* **Source material**:
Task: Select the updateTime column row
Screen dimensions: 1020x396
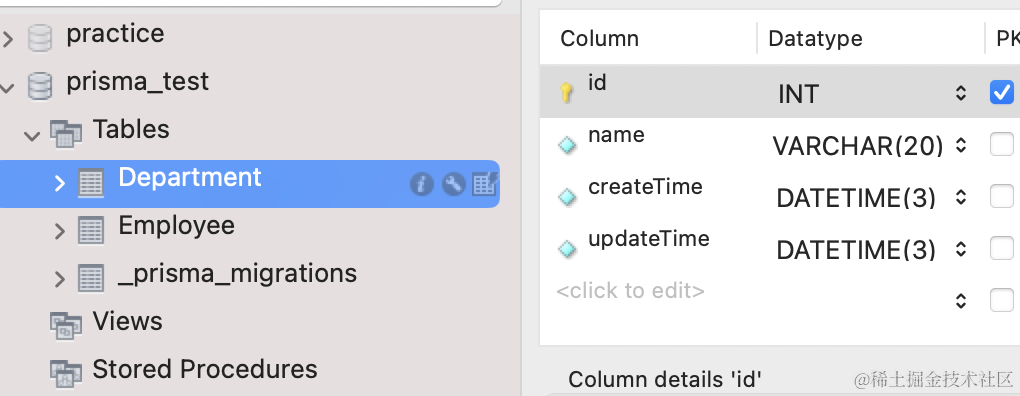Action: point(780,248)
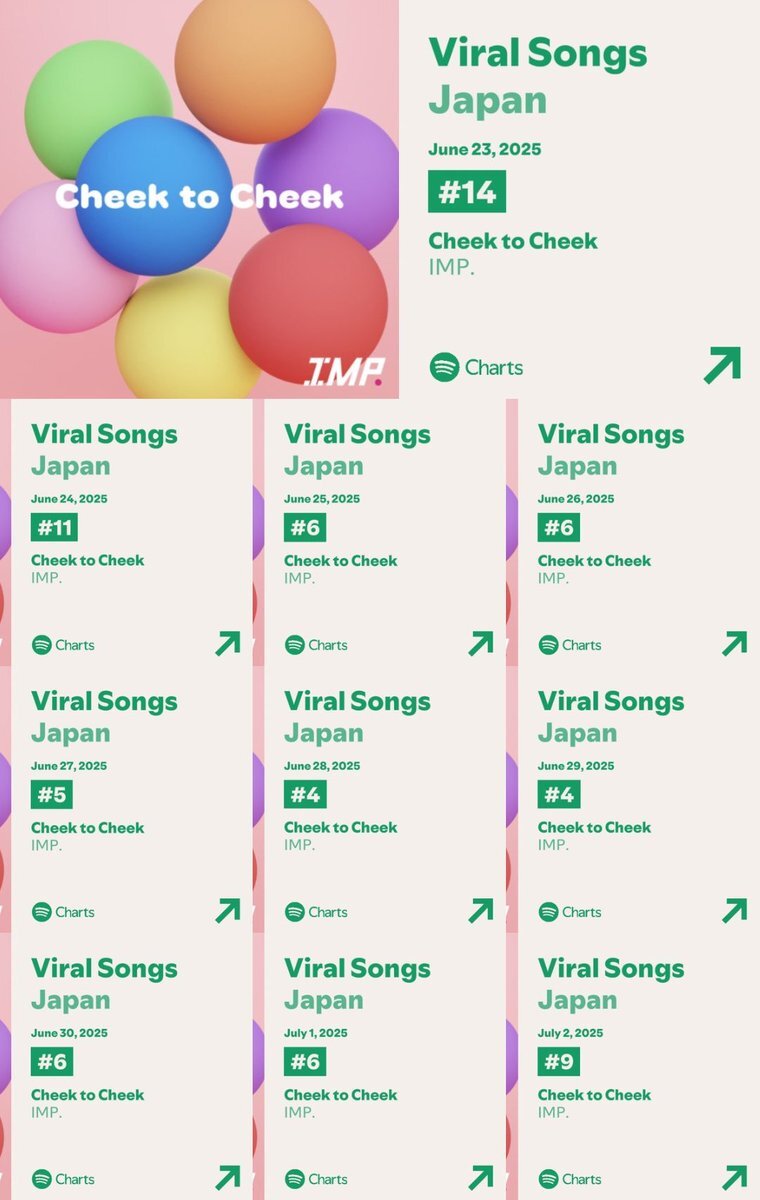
--
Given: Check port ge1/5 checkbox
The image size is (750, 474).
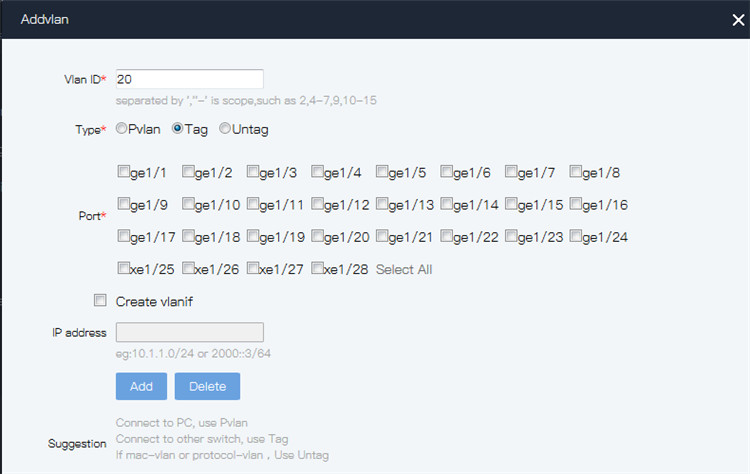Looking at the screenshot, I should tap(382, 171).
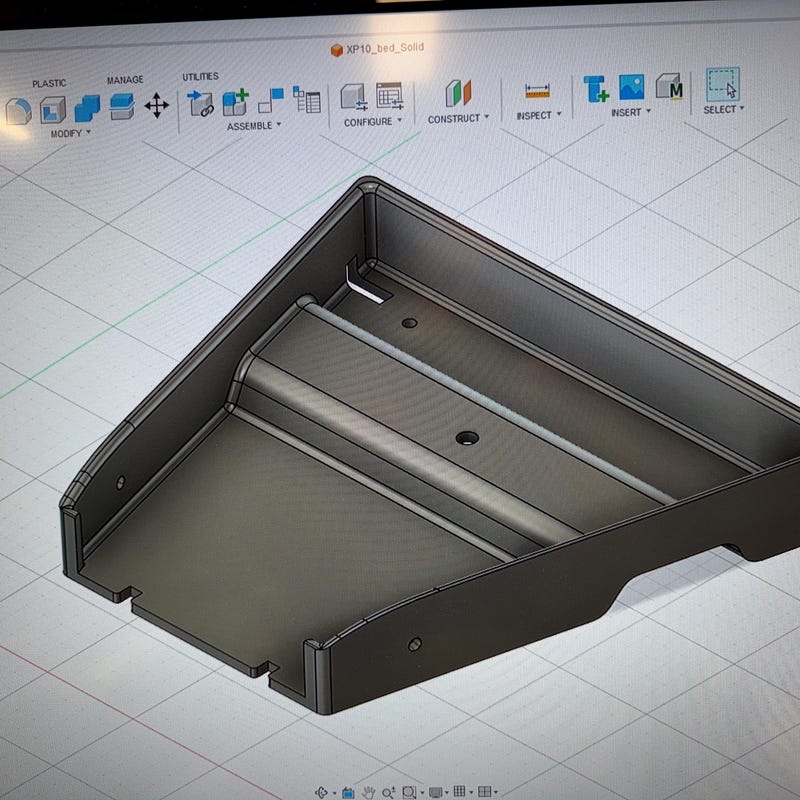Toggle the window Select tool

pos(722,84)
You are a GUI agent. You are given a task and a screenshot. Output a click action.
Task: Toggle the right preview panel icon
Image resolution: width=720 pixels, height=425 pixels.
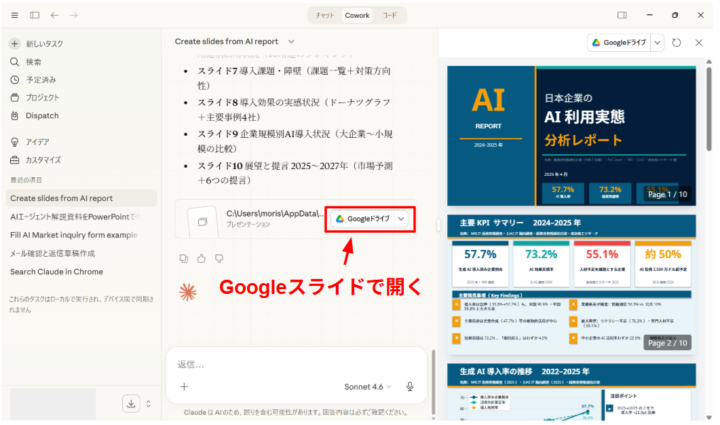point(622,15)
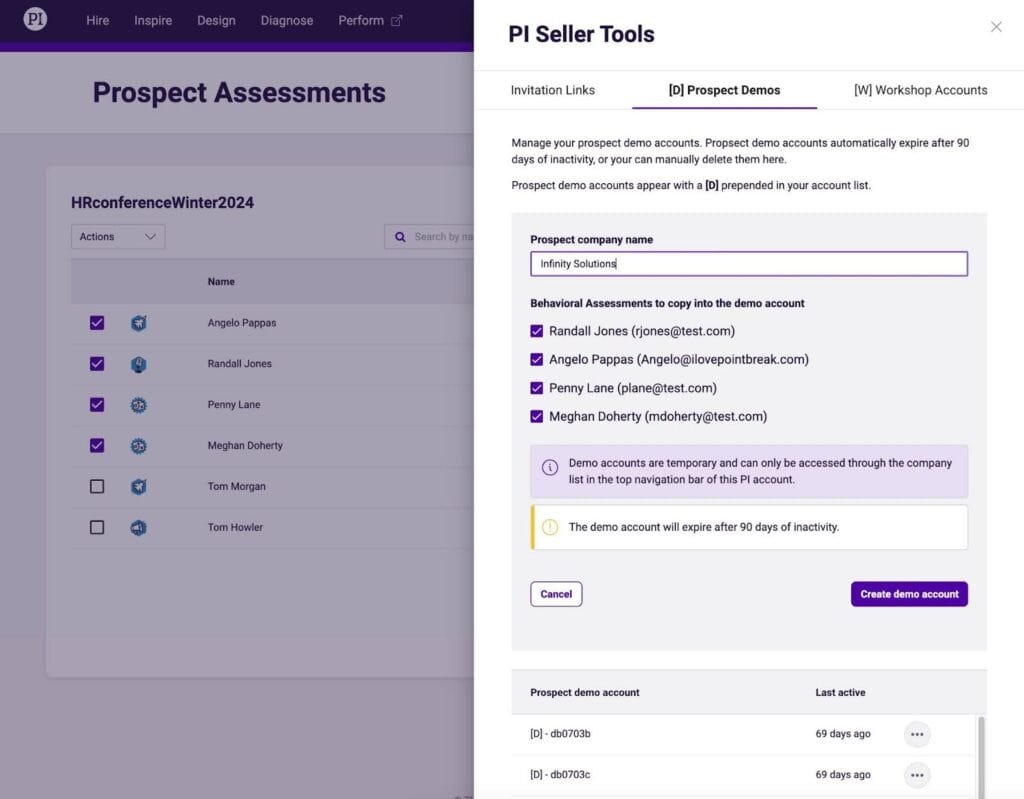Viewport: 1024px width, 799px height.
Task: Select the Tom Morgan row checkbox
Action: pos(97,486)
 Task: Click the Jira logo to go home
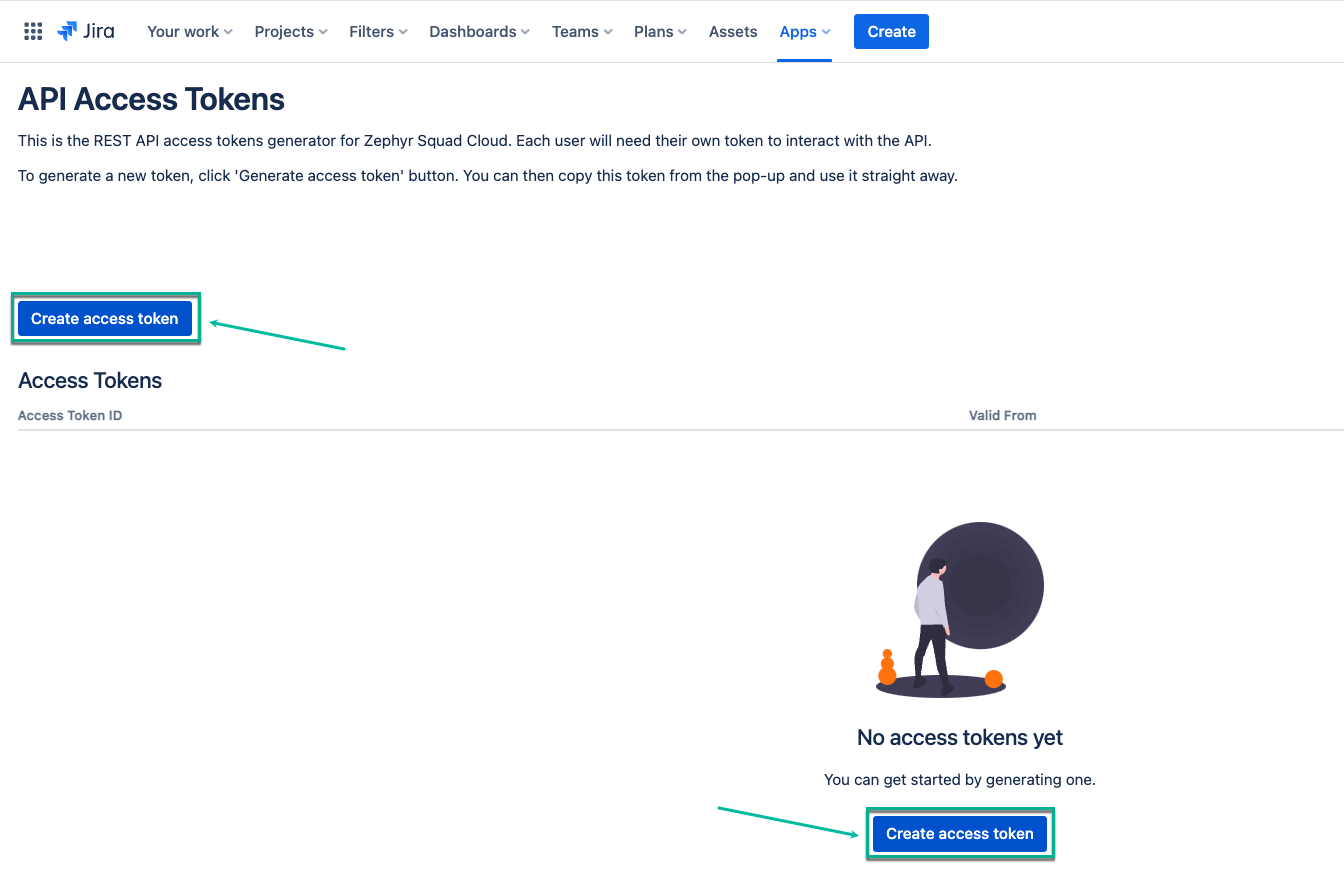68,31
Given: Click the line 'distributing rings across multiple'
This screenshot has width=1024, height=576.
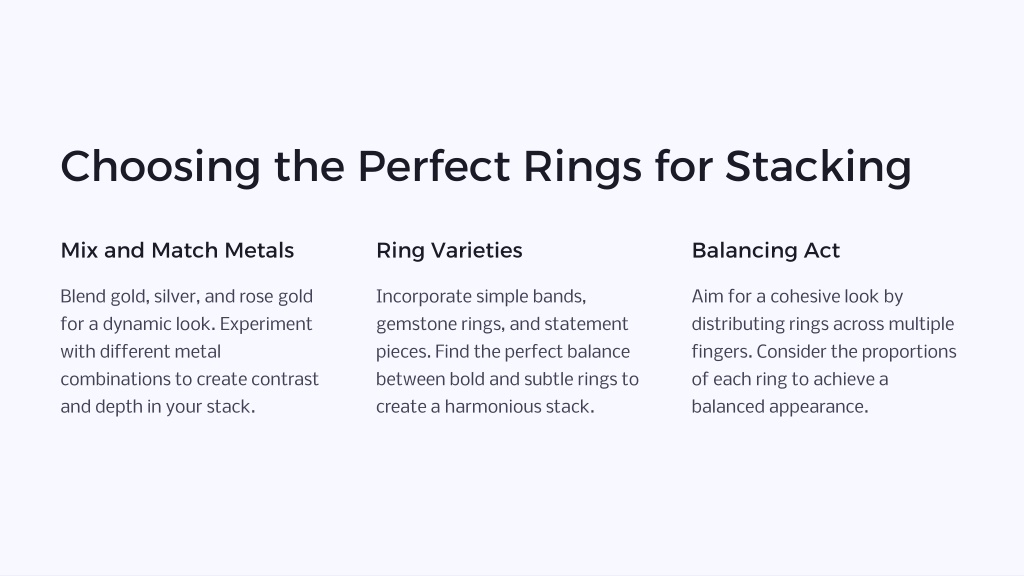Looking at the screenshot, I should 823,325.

* **What the task asks**: In the entries above, every line from the line with "Image resolution: width=720" to the line with "Given: Click the" is to be printed exactly, with both ends included and pictures excluded.

* **Exercise answer**:
Image resolution: width=720 pixels, height=425 pixels.
point(622,15)
Viewport: 1024px width, 799px height.
Task: Select the Tom Morgan row checkbox
Action: pos(97,486)
 Task: Click the Jira logo to go home
68,31
Given: Click the line 'distributing rings across multiple'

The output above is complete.